## [Required work]
Count up the lines below where the word "Identify" shows up, and respond with the number alone.

## [The data]
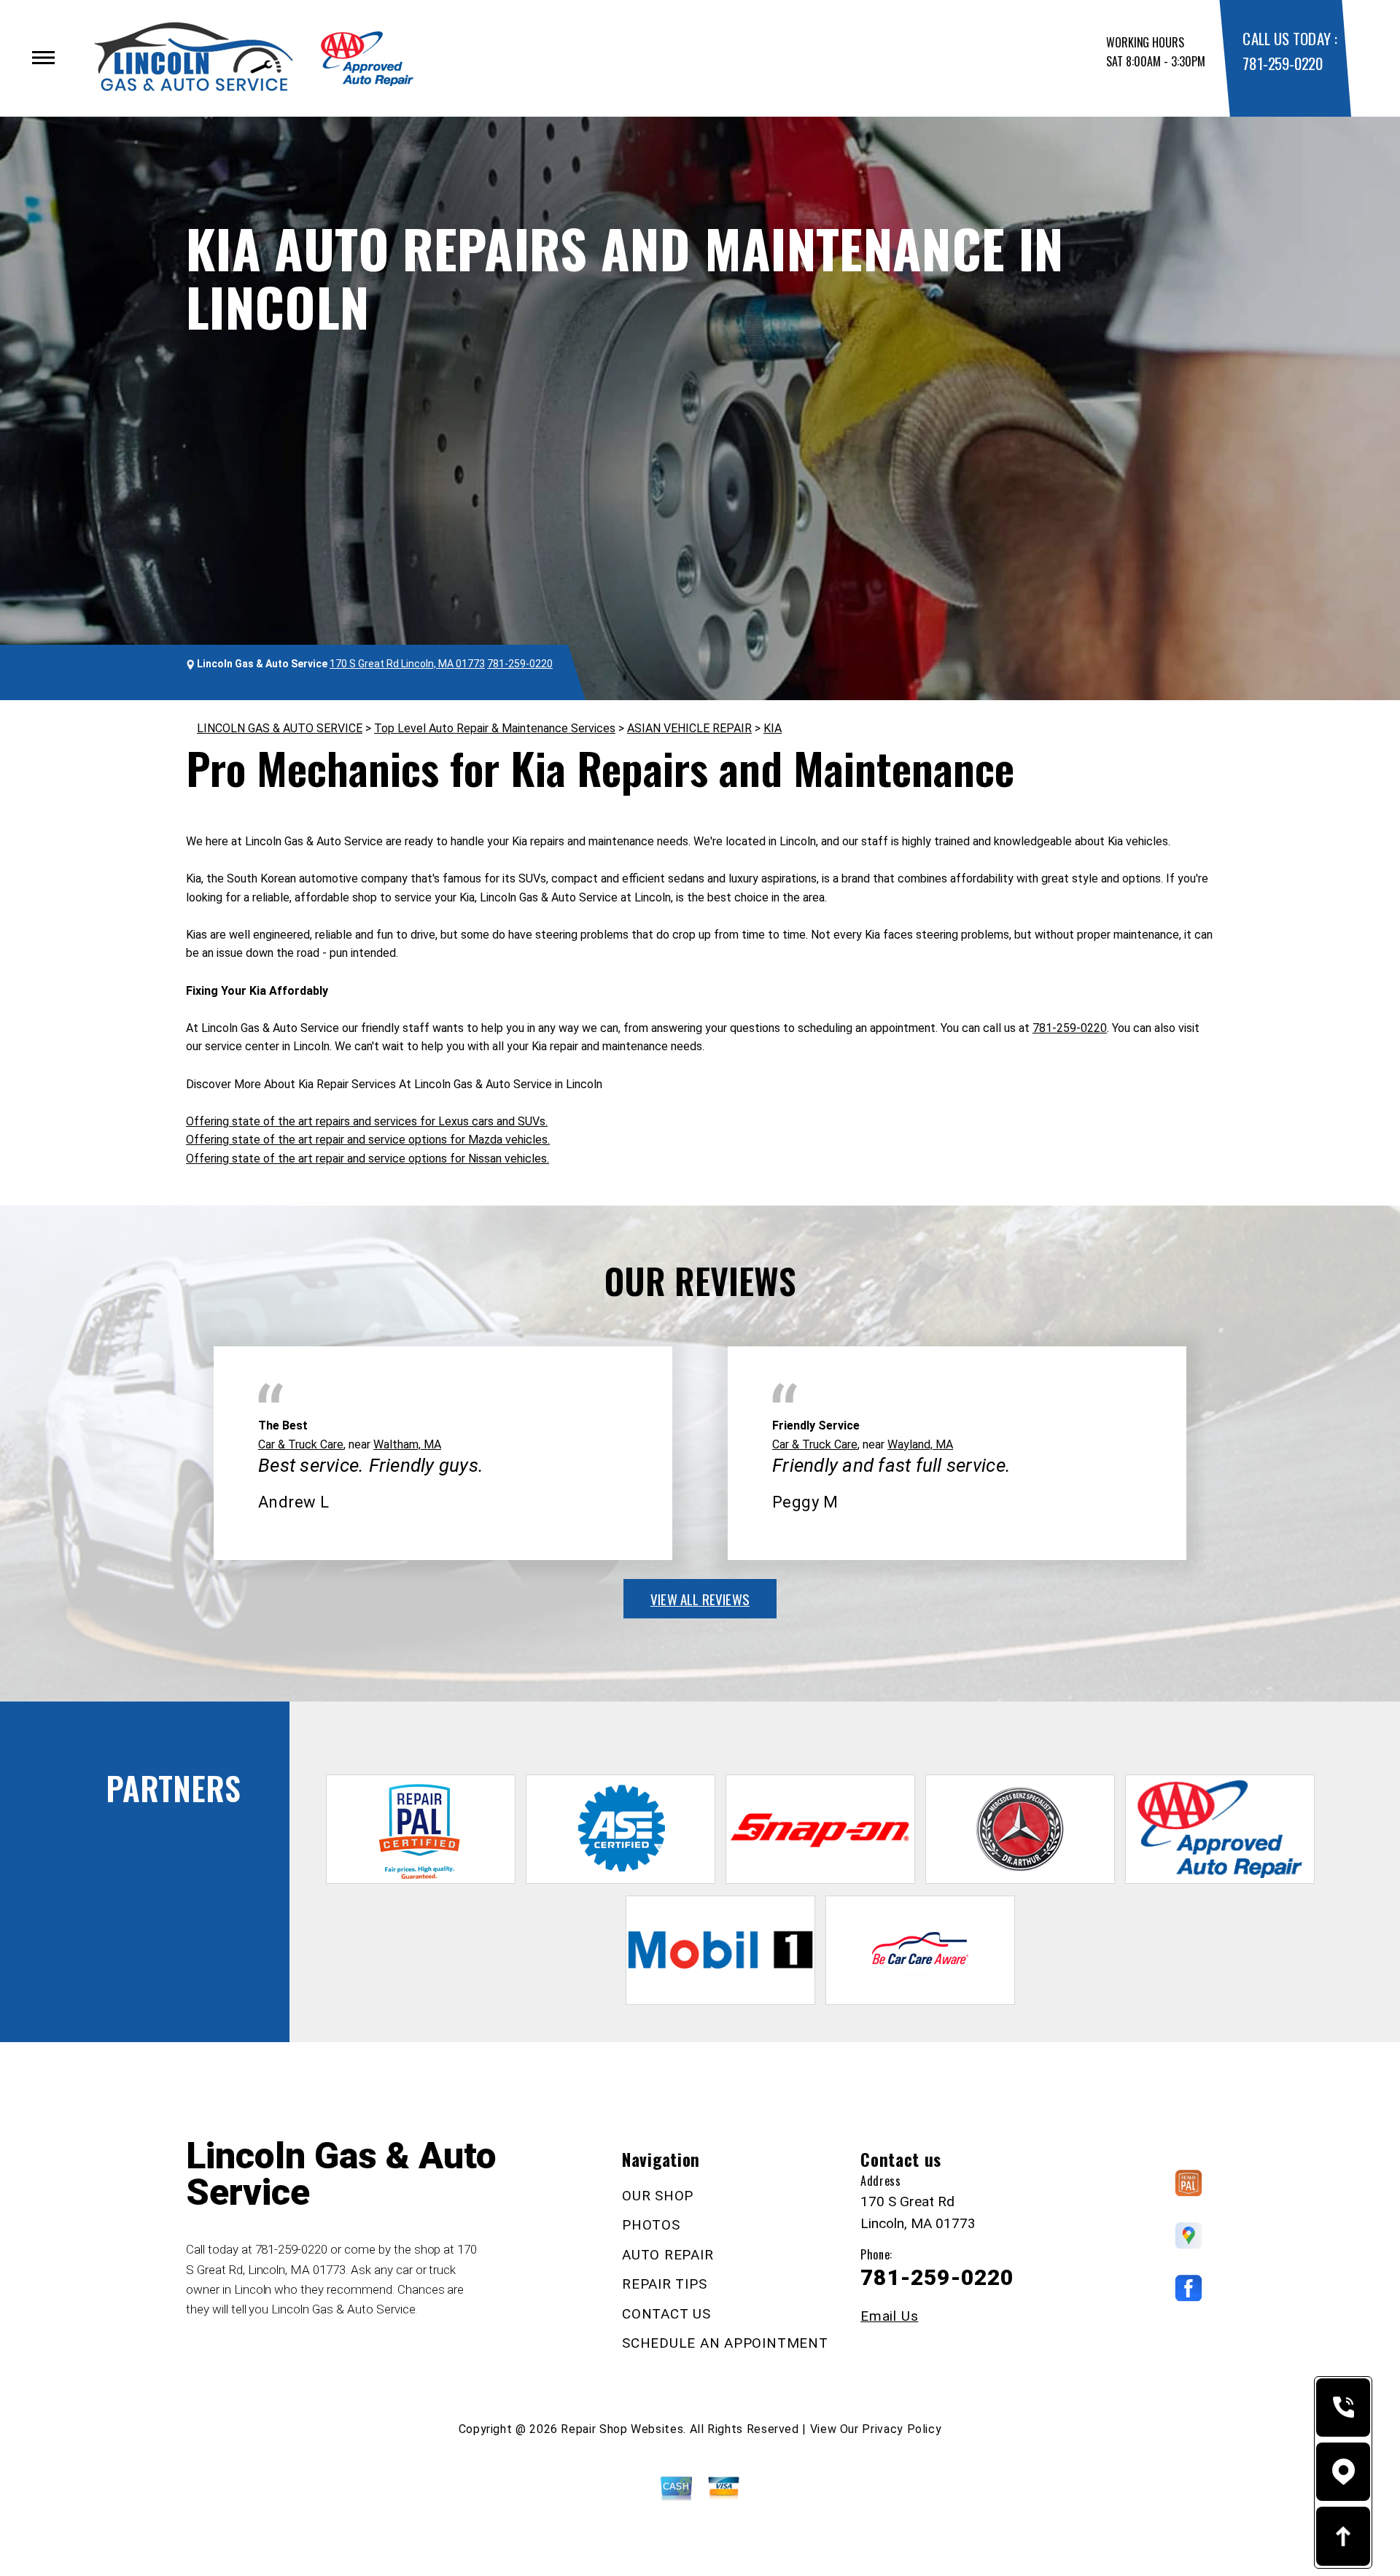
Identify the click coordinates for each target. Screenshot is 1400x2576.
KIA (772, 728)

---

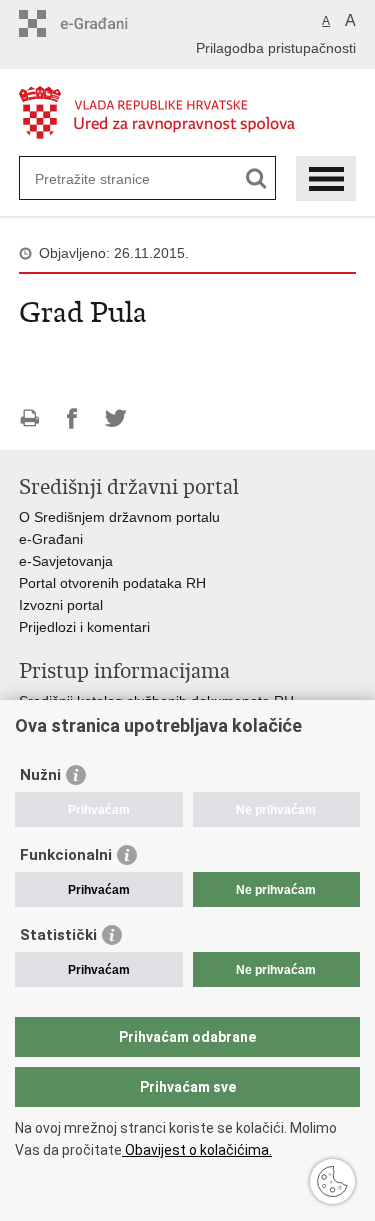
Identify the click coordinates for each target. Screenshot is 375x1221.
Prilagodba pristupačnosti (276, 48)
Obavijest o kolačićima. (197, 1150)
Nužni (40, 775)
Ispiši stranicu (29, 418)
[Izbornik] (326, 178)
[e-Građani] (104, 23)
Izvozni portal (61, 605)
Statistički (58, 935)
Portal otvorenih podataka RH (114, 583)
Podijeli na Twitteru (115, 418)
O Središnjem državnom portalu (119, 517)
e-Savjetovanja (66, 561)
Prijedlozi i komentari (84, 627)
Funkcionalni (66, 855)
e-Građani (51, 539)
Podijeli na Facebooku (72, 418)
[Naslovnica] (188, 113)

## [Response for this exercise]
2